[Position data for elements and text]

┌──

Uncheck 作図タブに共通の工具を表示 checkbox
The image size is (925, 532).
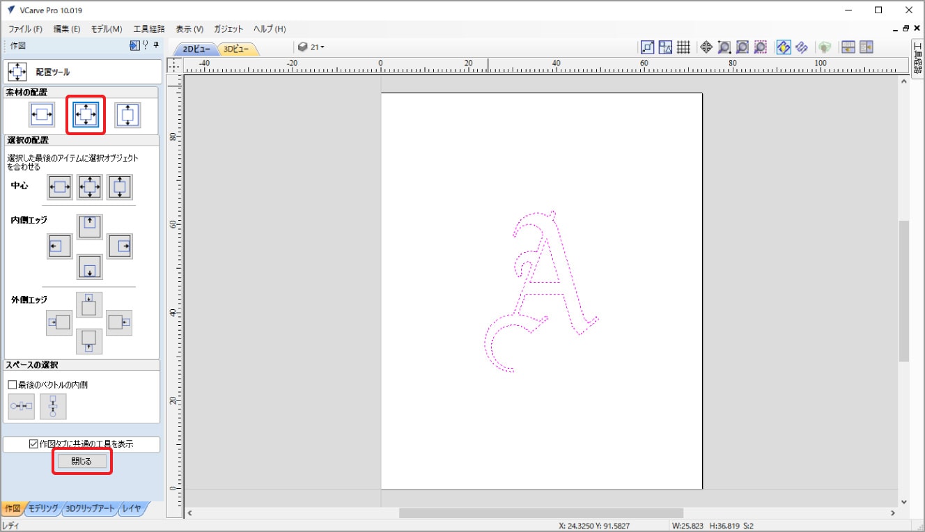click(x=33, y=444)
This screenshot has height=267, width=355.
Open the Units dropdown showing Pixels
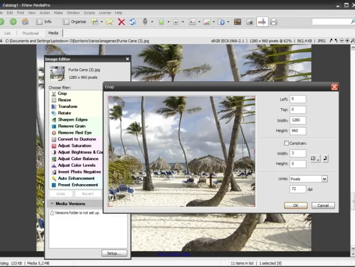tap(308, 179)
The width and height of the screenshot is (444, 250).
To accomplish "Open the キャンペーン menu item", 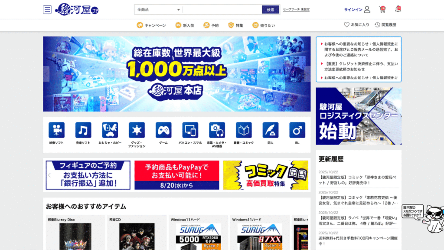I will coord(151,25).
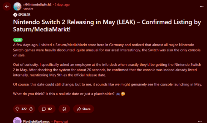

└──

• THE REQUEST:
Please report how many lines of the records contain the string "width", treating uppercase and lowercase as different. Give only the number.

• OUTPUT BELOW:
2